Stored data
····················

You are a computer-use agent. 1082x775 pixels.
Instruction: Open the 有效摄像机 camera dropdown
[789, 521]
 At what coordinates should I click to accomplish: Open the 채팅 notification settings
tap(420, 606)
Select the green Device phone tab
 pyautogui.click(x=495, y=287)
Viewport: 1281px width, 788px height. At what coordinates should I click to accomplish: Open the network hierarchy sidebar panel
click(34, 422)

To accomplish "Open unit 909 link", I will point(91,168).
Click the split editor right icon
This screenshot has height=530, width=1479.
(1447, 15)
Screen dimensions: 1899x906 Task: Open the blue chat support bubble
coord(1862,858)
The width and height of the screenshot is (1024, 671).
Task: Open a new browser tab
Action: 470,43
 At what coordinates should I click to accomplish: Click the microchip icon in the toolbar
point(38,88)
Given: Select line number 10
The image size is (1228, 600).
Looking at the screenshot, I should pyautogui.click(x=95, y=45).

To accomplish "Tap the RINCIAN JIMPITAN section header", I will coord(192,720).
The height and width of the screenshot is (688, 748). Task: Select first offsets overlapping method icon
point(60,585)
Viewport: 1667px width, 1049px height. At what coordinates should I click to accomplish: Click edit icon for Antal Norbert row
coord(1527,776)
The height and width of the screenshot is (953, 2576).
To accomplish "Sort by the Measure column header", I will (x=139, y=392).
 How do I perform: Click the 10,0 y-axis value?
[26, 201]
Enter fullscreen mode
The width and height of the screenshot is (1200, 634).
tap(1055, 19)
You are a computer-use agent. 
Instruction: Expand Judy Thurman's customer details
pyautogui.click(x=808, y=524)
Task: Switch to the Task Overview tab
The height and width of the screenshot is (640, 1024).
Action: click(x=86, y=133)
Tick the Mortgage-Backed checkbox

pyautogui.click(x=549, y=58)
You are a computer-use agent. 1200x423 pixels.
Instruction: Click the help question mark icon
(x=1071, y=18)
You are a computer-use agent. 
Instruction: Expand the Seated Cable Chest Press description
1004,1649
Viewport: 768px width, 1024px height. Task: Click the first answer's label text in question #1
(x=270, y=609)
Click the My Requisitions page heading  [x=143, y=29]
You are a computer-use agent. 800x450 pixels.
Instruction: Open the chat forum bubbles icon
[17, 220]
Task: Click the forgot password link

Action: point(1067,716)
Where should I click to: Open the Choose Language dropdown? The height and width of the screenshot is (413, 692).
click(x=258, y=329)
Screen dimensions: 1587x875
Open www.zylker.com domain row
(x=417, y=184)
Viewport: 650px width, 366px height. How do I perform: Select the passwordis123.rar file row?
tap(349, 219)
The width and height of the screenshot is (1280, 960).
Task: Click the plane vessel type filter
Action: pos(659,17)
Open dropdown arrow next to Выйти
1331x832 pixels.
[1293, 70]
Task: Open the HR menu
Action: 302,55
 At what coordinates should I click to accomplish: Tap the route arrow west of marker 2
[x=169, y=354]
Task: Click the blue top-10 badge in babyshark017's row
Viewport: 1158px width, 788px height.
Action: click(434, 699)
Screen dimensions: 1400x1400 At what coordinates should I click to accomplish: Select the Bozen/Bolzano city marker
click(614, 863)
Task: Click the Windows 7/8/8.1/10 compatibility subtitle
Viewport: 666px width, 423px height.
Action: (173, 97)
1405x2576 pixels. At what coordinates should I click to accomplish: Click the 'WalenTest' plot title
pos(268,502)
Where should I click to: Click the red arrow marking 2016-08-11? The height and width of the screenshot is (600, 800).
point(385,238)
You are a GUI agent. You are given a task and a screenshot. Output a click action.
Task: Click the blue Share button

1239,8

····················

- **TASK STATEMENT**
Each line above that contains "computer" must be copied out.

- **THE ANSWER**
You are a computer-use agent. 1082x775 pixels.
You are a computer-use agent. 
You are a computer-use agent. 1200x423 pixels.
You are a computer-use agent. 
You are a computer-use agent. 800x450 pixels.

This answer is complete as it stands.